Le paysage politique dérive face à la résurgence des partis d’extrême droite qui s’emparent de la question laïque à des fins xénophobes et nationalistes en prêchant la haine et la division des citoyens. Dans le monde, la crise du modèle libéral renforce cette tendance. Les forces progressistes abandonnent le référentiel laïque  face aux accusations d’athéisme, de racisme, ou de colonialisme des groupes communautaristes, relais des Islamistes. C’est dans ce contexte que les féministes laïques s’insurgent   pour contrer la menace et la violence des intégrismes religieux et des pouvoirs politico-religieux.

 

Aucune religion ne prône l’égalité sociale, juridique et politique des femmes.

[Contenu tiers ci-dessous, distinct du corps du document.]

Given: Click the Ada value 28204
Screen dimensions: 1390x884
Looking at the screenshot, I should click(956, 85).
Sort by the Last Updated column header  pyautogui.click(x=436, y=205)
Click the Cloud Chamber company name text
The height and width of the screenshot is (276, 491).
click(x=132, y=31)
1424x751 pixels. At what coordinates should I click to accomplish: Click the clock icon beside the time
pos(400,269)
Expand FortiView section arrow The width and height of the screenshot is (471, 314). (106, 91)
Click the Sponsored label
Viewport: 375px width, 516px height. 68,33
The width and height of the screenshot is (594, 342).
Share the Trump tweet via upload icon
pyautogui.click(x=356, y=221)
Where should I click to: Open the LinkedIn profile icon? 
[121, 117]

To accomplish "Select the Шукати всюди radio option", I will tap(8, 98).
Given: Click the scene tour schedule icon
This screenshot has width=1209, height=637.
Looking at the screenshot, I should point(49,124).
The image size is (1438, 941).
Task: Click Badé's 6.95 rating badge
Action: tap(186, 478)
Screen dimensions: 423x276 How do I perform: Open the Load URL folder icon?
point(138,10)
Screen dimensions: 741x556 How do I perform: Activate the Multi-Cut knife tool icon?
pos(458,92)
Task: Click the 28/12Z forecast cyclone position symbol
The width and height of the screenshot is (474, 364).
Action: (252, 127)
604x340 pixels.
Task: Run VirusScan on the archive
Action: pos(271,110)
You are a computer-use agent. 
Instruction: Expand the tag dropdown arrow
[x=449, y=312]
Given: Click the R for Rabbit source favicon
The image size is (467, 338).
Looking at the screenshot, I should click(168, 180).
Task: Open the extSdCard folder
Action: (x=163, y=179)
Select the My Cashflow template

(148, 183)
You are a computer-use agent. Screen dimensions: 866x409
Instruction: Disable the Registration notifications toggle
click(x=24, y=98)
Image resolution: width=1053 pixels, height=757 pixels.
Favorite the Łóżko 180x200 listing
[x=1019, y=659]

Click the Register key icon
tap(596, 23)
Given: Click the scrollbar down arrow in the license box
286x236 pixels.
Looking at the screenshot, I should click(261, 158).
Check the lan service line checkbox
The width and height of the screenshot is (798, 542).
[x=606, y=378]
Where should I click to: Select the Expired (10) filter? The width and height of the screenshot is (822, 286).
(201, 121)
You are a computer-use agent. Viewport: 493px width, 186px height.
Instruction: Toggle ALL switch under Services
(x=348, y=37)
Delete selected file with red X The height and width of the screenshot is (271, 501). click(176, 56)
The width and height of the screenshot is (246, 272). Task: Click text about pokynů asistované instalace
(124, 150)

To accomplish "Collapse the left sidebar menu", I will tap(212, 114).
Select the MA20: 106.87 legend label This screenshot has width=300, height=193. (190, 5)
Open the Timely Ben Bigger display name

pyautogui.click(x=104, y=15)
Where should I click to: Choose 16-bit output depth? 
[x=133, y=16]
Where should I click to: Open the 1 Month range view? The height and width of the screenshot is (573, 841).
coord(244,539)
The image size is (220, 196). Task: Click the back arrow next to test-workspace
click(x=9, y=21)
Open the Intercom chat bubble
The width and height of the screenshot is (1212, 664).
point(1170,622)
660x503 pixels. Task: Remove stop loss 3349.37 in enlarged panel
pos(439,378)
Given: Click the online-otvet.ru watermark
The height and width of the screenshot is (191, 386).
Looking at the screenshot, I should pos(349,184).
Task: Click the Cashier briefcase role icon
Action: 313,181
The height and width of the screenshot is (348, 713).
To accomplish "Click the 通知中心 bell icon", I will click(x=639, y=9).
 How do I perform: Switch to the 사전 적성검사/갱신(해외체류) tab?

Les religions ont toujours sacralisé des traditions de domination masculine en maintenant les femmes dans l’unique rôle social d’épouse, de mère, de gardienne des « valeurs ».

Mais de quelles valeurs nous parle-t-on ? Celles de l’identité, du sacré, de la pudeur, de l’ordre patriarcal traditionnel ? Si les fondamentalismes religieux nous font croire qu’ils s’opposent les uns aux autres, ils sont unanimes concernant : l’idéologisation de la religion qui ne supporte aucune critique ; l’émancipation des femmes qu’ils considèrent comme la cause de tous les fléaux. L’un n’allant pas sans l’autre, Ces fondamentalistes, qui disent lutter contre l’Impérialisme décadent, visent à asservir l'autre à soi. Néoconservateurs fondamentalement anti-laïque et anti-républicain,  ils ne cessent de remettre en cause les droits des femmes et les conquis arrachés de haute lutte depuis un demi-siècle par les féministes : droit à l’éducation,  libération sexuelle des femmes, accès à la contraception et l’avortement, orientation sexuelle, la vie publique et politique. Dans tous les pays, ils annihilent les évolutions sociétales et mutilent tout passage à la modernité. Leur souhait est de reconquérir un pouvoir politique et un imperium absolu où la religiosité archaïque et réactionnaire, voire fascisante  relève bien d’une volonté politique où patriarcat politique et pater familias règnent en maître.

En matière de droits des femmes, nous assistons à la priorisation des luttes compatibles avec le néolibéralisme. Les menaces sont aggravées par l’intensification des politiques publiques d’austérité, qu’elles soient nationales ou internationales, qui assomment les citoyennes et creusent les inégalités.

Aujourd'hui, se limiter à défendre la laïcité uniquement sur la base de la séparation du politique et du religieux, de la liberté de conscience ne suffit pas. Il faut impérativement lié le combat laïque au combat social, dans lequel s’inscrit le féminisme, pour obtenir l’égalité des sexes.

Nous devons prendre conscience de la survivance de cette emprise religieuse tant au niveau politique, social mais surtout sociétal.  La laïcité  est notre rempart,,  loi du consensus – à l’heure où nous parlons d’accommodement raisonnable, elle est, en soi un « accommodement raisonnable » comme le rappelle très souvent Chalha CHAFIK : elle permet aux libertés de continuer à exister. La laïcité soutient les libertés, l’égalité et s’articule avec le combat social (contre le racisme, le sexisme, pour l’égalité entre les sexes). Ce cloisonnement des combats défendu au niveau des politiques et des acteurs de terrain ne sert que les intérêts communs du néolibéralisme et des mouvements politico-religieux. Or si nous ne faisons pas le lien entre le combat laïque et le combat social, la DEMOCRATIE ne pourra pas se construire sur des fondements d’égalité et de l’émancipation. Si nous ne travaillons pas sur l’autonomie individuelle et collective, sur l’Universalité des Droits nous pouvons être sûr de perdre notre combat laïque.